Cac_partitions <- rbind(Cac_persistent, Cac_cloud, Cac_shell)
Cac_partitions <- Cac_partitions[grep("GC_", Cac_partitions$GC),]
write_delim(Cac_partitions, "/analysis_PPanGGOLiN/Output_Cac/partitions/partitions.txt", delim = "\t")

This will import the PPanGGOLiN partitions (from partitions.txt) as a collection of bins named PPanGGOLiNpartitions in each profile-db:

#conda activate anvio-7.1
anvi-import-collection "/analysis_Anvio7/Pangenomic_Results/Cps/partitions_Cps.txt" \
                       -p "/analysis_Anvio7/Pangenomic_Results/Cps/PAN_Cps-PAN.db" \
                       -C "PPanGGOLiNpartitions" --bins-info "/analysis_Anvio7/main_outputs/PPanGGOLiN_bin_colors.txt"
anvi-import-collection "/analysis_Anvio7/Pangenomic_Results/Cpr/partitions_Cpr.txt" \
                       -p "/analysis_Anvio7/Pangenomic_Results/Cpr/PAN_Cpr-PAN.db" \
                       -C "PPanGGOLiNpartitions" --bins-info "/analysis_Anvio7/main_outputs/PPanGGOLiN_bin_colors.txt"
anvi-import-collection "/analysis_Anvio7/Pangenomic_Results/Ctu/partitions_Ctu.txt" \
                       -p "/analysis_Anvio7/Pangenomic_Results/Ctu/PAN_Ctu-PAN.db" \
                       -C "PPanGGOLiNpartitions" --bins-info "/analysis_Anvio7/main_outputs/PPanGGOLiN_bin_colors.txt"
anvi-import-collection "/analysis_Anvio7/Pangenomic_Results/Cac/partitions_Cac.txt" \
                       -p "/analysis_Anvio7/Pangenomic_Results/Cac/PAN_Cac-PAN.db" \
                       -C "PPanGGOLiNpartitions" --bins-info "/analysis_Anvio7/main_outputs/PPanGGOLiN_bin_colors.txt"

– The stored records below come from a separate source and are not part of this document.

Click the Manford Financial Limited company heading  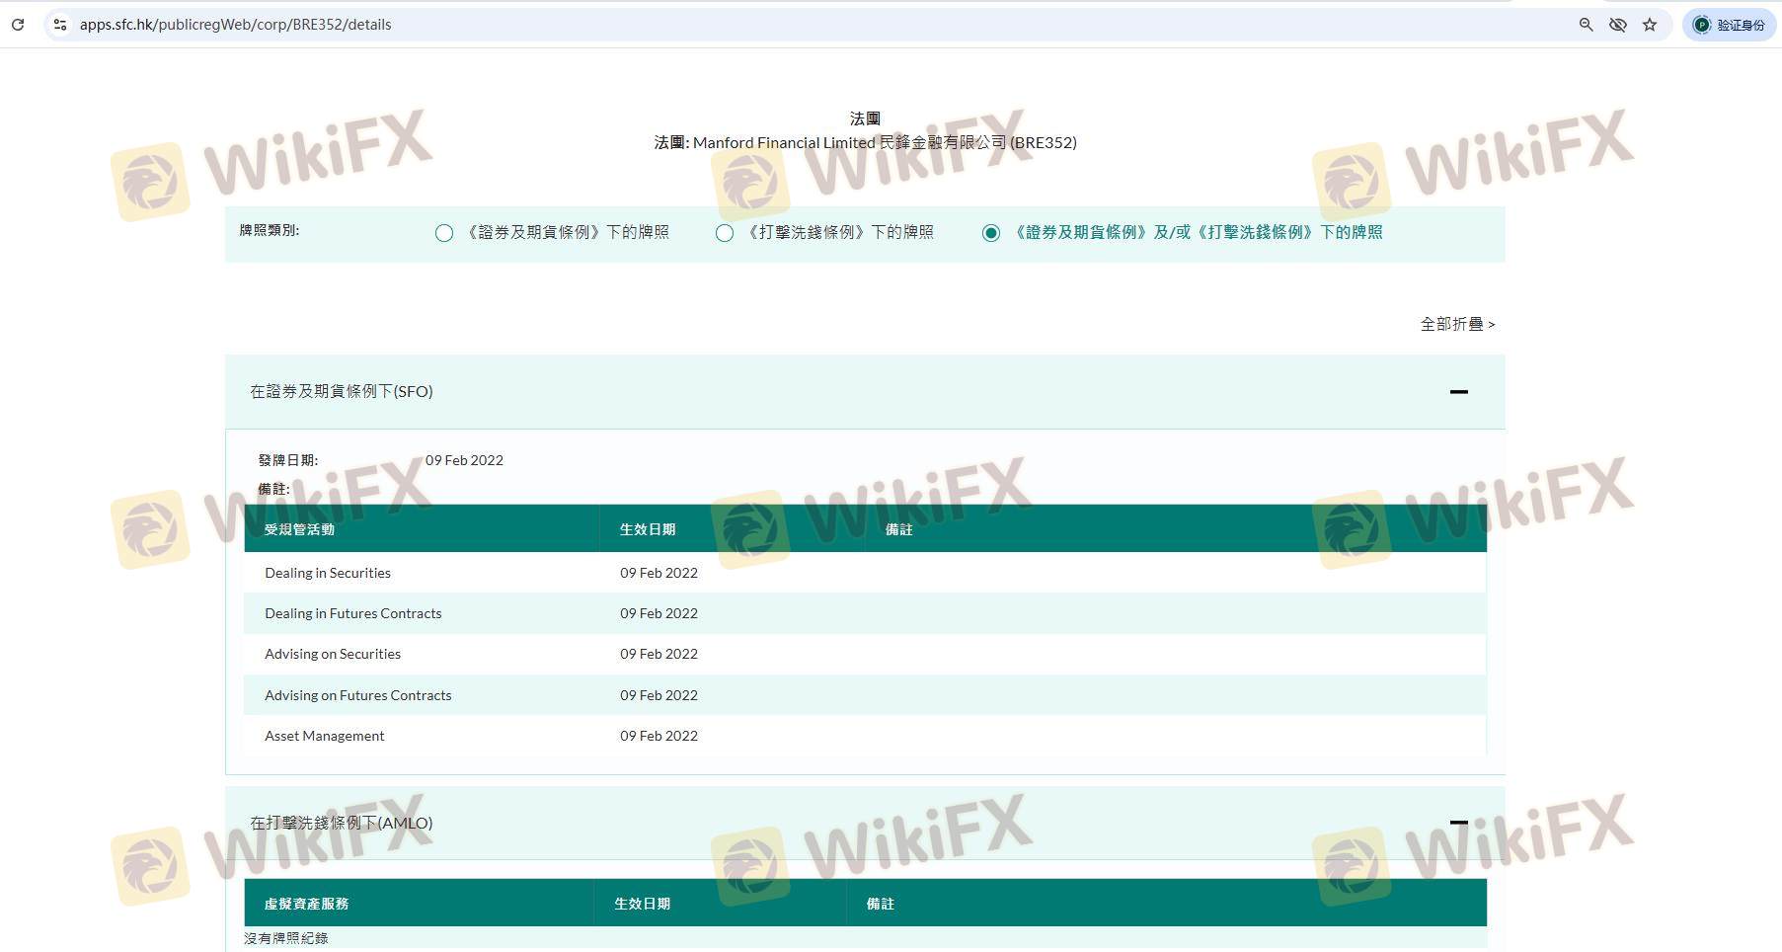[865, 142]
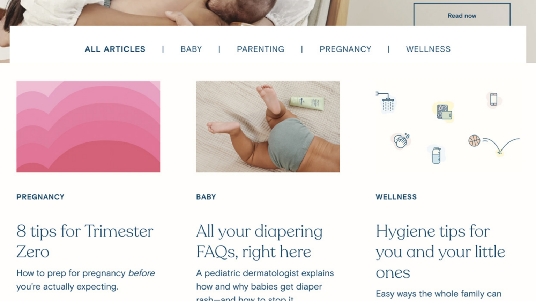
Task: Open 'Hygiene tips for you' article title
Action: point(440,252)
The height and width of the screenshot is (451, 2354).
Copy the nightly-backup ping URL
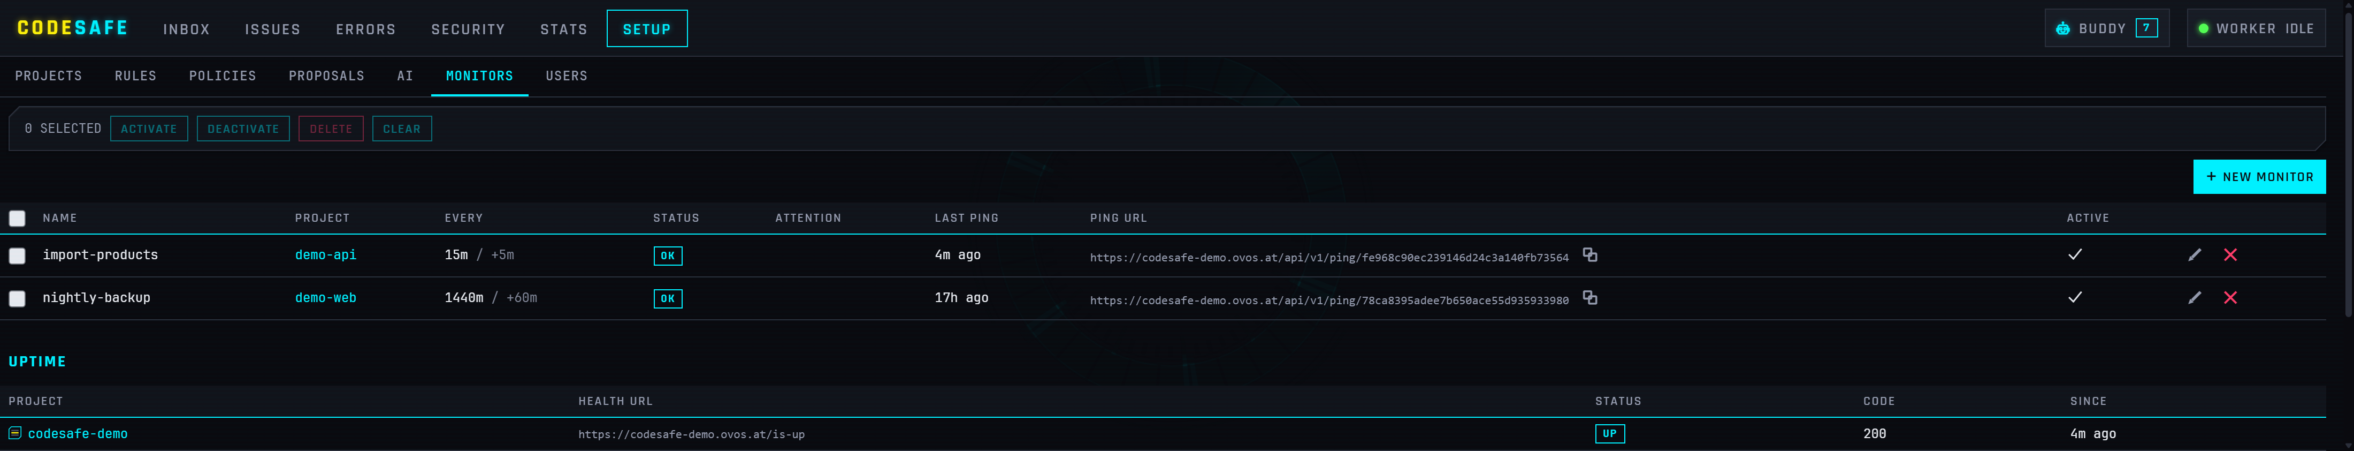point(1590,298)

We can also import this data (from partitions.txt) as a PPanGGOLiN layer into in each profile-db:

#conda activate anvio-7.1
anvi-import-misc-data "/analysis_Anvio7/Pangenomic_Results/Cps/partitions_Cps.txt" \
                       -p "/analysis_Anvio7/Pangenomic_Results/Cps/PAN_Cps-PAN.db" -t items
anvi-import-misc-data "/analysis_Anvio7/Pangenomic_Results/Cpr/partitions_Cpr.txt" \
                       -p "/analysis_Anvio7/Pangenomic_Results/Cpr/PAN_Cpr-PAN.db" -t items
anvi-import-misc-data "/analysis_Anvio7/Pangenomic_Results/Ctu/partitions_Ctu.txt" \
                       -p "/analysis_Anvio7/Pangenomic_Results/Ctu/PAN_Ctu-PAN.db" -t items
anvi-import-misc-data "/analysis_Anvio7/Pangenomic_Results/Cac/partitions_Cac.txt" \
                       -p "/analysis_Anvio7/Pangenomic_Results/Cac/PAN_Cac-PAN.db" -t items

2.2 Displaying the generated bin collections

We can see the collections and bins created in a pangenomic database using the command anvi-show-collections-and-bins:

#conda activate anvio-7.1
anvi-show-collections-and-bins -p "/analysis_Anvio7/Pangenomic_Results/Cps/PAN_Cps-PAN.db" --debug 

anvi-show-collections-and-bins -p "/analysis_Anvio7/Pangenomic_Results/Cpr/PAN_Cpr-PAN.db" --debug 

anvi-show-collections-and-bins -p "/analysis_Anvio7/Pangenomic_Results/Ctu/PAN_Ctu-PAN.db" --debug 

anvi-show-collections-and-bins -p "/analysis_Anvio7/Pangenomic_Results/Cac/PAN_Cac-PAN.db" --debug

2.3 PPanGGOLiN Pangenome Compartments

2.3.1 C. propinquum pangenome

Pangenome Matrix	# of Gene Clusters/Pangenome	Percentage
Persistent	1945/3108	62.6%
Shell	323/3108	10.4%
Cloud	837/3108	26.9%
None	3/3108	0.1%

2.3.2 C. pseudodiphtheriticum pangenome

Pangenome Matrix	# of Gene Clusters/Pangenome	Percentage
Persistent	1771/3590	49.3%
Shell	392/3590	10.9%
Cloud	1424/3590	39.7%
None	3/3590	0.1%

2.3.3 C. accolens pangenome

Pangenome Matrix	# of Gene Clusters/Pangenome	Percentage
Persistent	2011/3427	58.7%
Shell	301/3427	8.8%
Cloud	1113/3427	32.5%
None	2/3427	0.1%

2.3.4 C. tuberculostearicum pangenome

Pangenome Matrix	# of Gene Clusters/Pangenome	Percentage
Persistent	1991/2907	68.5%
Shell	147/2907	5.1%
Cloud	766/2907	26.4%
None	3/2907	0.1%

References

Gautreau, G., Bazin, A., Gachet, M., Planel, R., Burlot, L., Dubois, M., Perrin, A., Médigue, C., Calteau, A., Cruveiller, S., et al. (2020). PPanGGOLiN: Depicting microbial diversity via a partitioned pangenome graph. PLOS Computational Biology 16, e1007732.